Dataset content:
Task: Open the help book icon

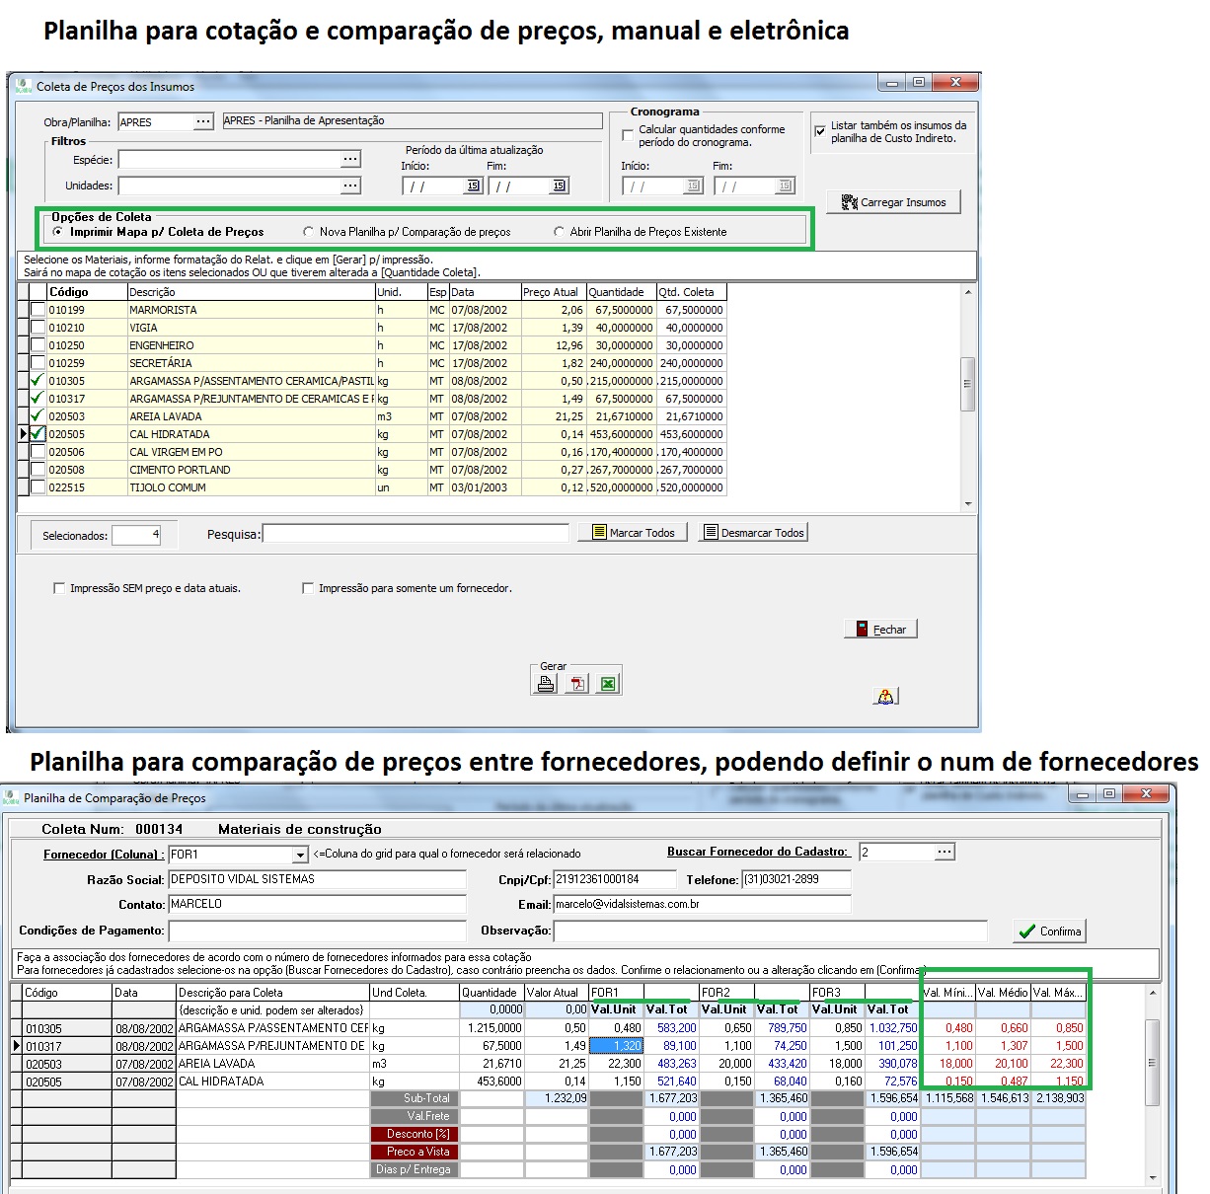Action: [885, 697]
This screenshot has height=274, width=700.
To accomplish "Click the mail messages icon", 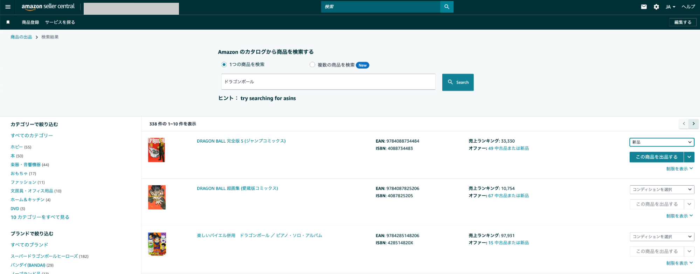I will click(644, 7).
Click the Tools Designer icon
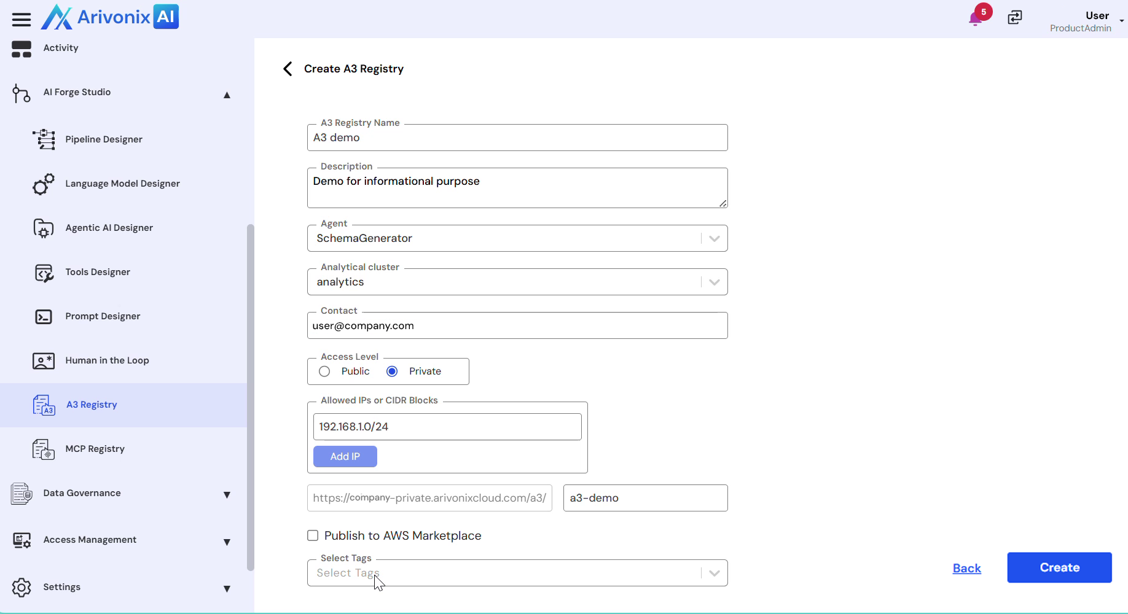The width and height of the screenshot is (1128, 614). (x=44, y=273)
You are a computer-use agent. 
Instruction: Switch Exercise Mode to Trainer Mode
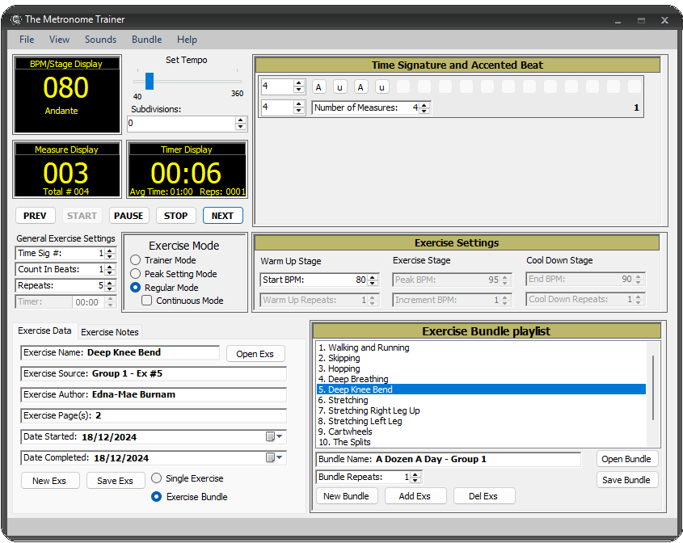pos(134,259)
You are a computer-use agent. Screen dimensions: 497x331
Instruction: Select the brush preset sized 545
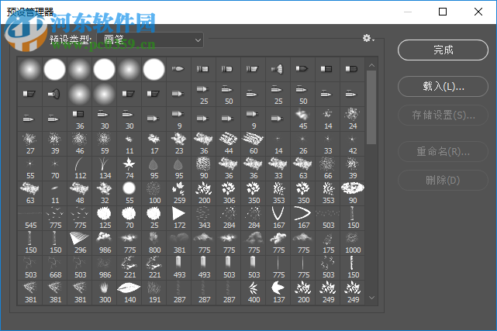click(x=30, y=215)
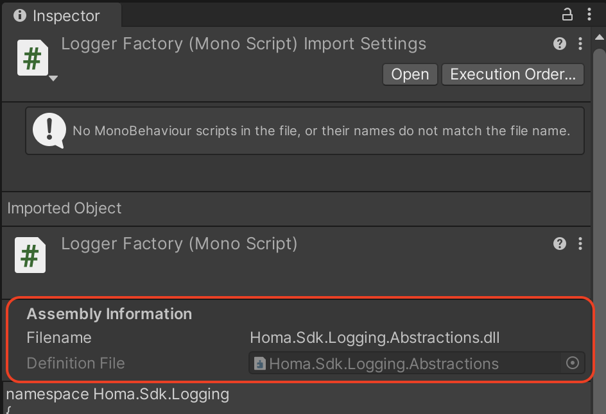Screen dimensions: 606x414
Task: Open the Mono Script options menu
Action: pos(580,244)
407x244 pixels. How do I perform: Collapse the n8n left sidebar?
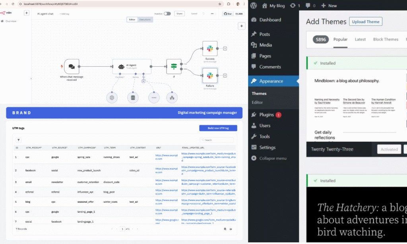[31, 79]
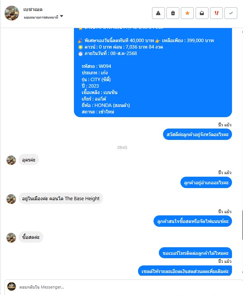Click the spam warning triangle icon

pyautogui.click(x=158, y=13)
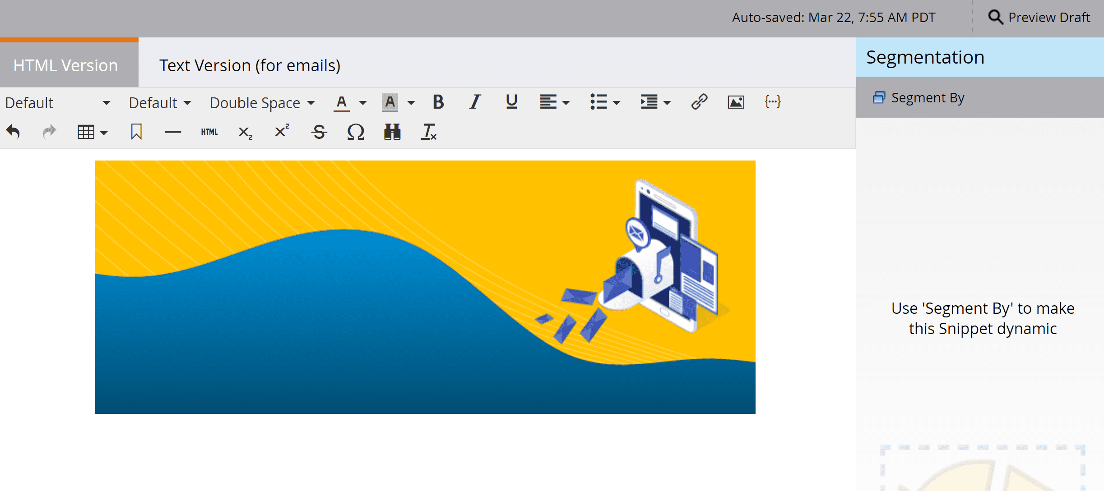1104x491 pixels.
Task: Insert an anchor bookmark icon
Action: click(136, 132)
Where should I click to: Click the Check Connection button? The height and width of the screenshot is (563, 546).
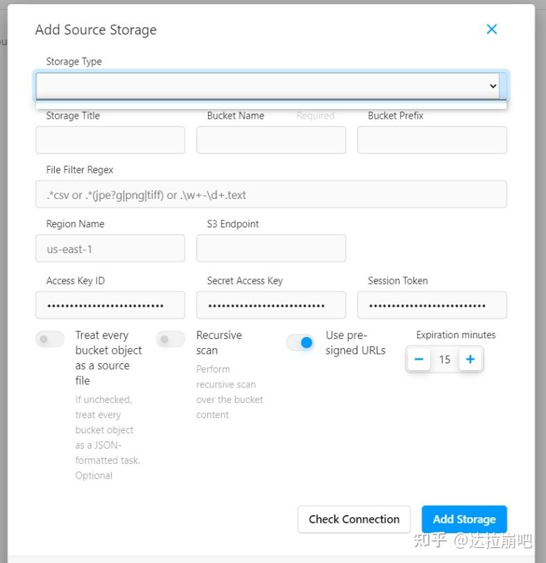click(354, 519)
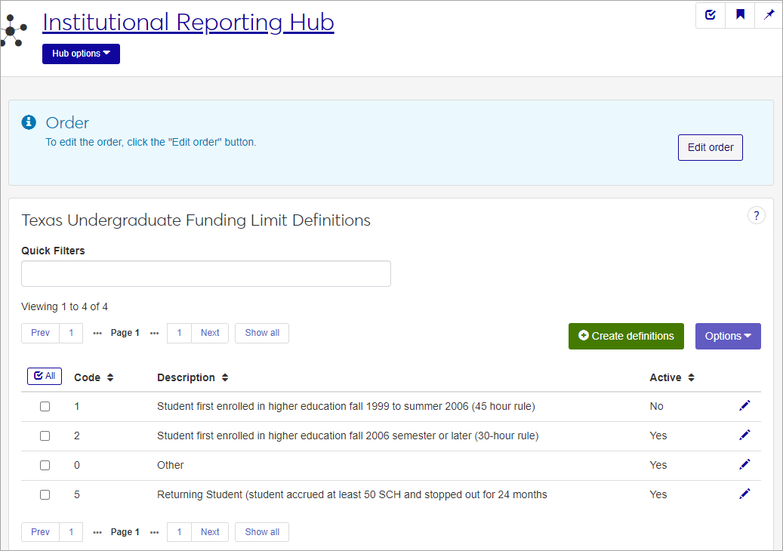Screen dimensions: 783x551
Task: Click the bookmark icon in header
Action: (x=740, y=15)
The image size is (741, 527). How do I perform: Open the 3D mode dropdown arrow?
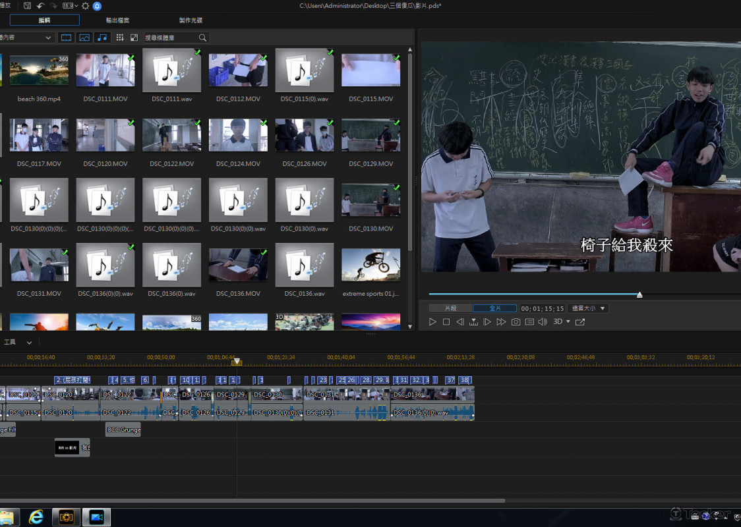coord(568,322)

Problem description: Reproduce the data from the line that contains "You are a computer-use agent. Screen" through the line that contains "Action: click(136, 132)", including both of those lines. Leave out the pictures.

Final result:
You are a computer-use agent. Screen dimensions: 497x331
Instruction: Select the brush preset sized 545
click(x=30, y=215)
Screen dimensions: 606x414
Task: Open the Mono Script options menu
Action: pos(580,244)
407x244 pixels. How do I perform: Collapse the n8n left sidebar?
[31, 79]
Click the spam warning triangle icon

pyautogui.click(x=158, y=13)
1104x491 pixels.
Task: Insert an anchor bookmark icon
Action: click(136, 132)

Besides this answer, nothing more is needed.